A Low Code Solution for a Leading Adhesive Manufacturer
About the Client
A leading adhesive manufacturer that has been a driving force in the industry. Renowned for various iconic brands, the company’s diverse portfolio extends to construction chemicals, art materials, and more. Their commitment to quality and customer satisfaction has solidified their position as a trusted partner for various industries. With a legacy of resilience and a focus on sustainable growth, the company continues to shape the landscape of adhesives, contributing to the success of big and small projects across the region and beyond.
Traditionally, manual inspections by trained professionals have been the primary method for identifying defects like cracks and leaks on the damaged surface. However, this approach is often time-consuming, resource-intensive, and prone to human error, leading to potential safety hazards and costly repair delays for the end users of the client’s services.

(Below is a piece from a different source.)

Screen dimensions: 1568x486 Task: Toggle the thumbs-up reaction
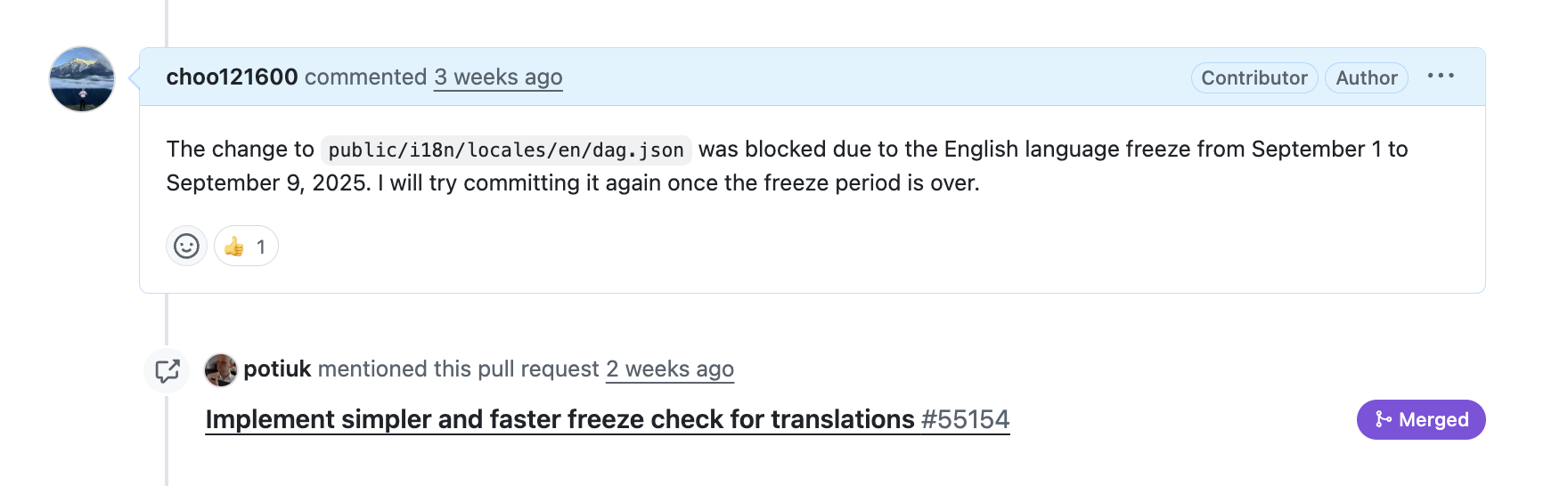(246, 246)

The client was in search of an alternative solution that utilizes AI technology.
The main challenge was to build an automated and scalable solution while keeping the cost in check. The solution was expected to detect 13+ different types of defects. Thousands of users running checks for all different types of defects 24×7 would have led to heavy usage of cloud resources, resulting in high running costs. Thus, the deployed model was expected to execute only when there is an API hit during a specific time period of the day (business hours).
Considering GCP’s Machine Learning capabilities, Niveus recommended building an automated defect detection and scalable solution on GCP to identify defects on various surfaces, including cracks in parapet walls, leakage, and surface type. We proposed a low code (AutoML) solution to eliminate the need for domain knowledge and specific skills to identify the defects.